(JTA) — The Moldovan government has expressed "deep regret" over the tearing down of a public menorah in its capital.
In a letter to Richard Stone, chairman of the NCSJ, an advocacy group for Jews in the former Soviet Union, and Mark Levin, NCSJ executive director, Moldovan U.S. Ambassador Nicolae Chirtoaca wrote that "(T)he Republic of Moldova is a democratic state and guarantees the fundamental human rights and freedoms, whereas hatred, intolerance, xenophobia and other negative phenomena are inadmissible."

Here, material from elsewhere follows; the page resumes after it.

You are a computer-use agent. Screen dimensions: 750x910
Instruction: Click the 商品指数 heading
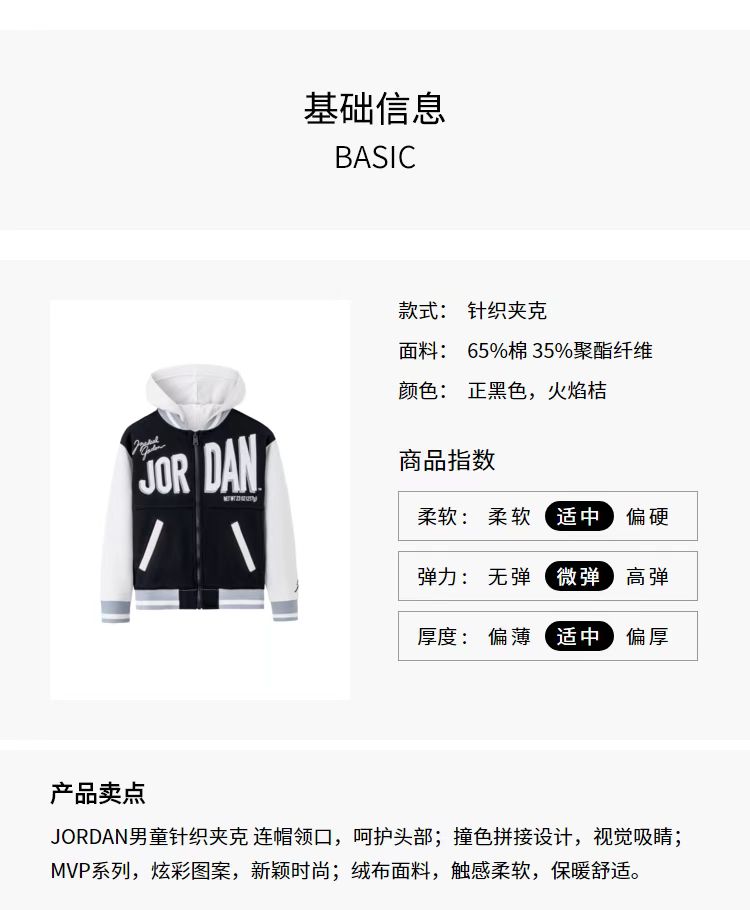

On Sunday, some 200 fundamentalist Orthodox Christians took down the Chanukah menorah in downtown Chisinau that had had been installed by the Jewish community and planted a wooden cross in its place. Neither police nor onlookers intervened as the large, metal menorah in Europe Square was placed upside down on Stefan cel Mare Square at the base of a statue of King Stephen the Great.
News footage showed a bearded priest leading the group in chanting anti-Semitic slogans during the incident.
According to the letter, the Moldovan government has "called on representatives of all religious confessions, ethnic groups and all citizens to abstain from actions that may damage harmony in society, friendship and co-existence of various ethnic groups and religious confessions, peace and good understanding."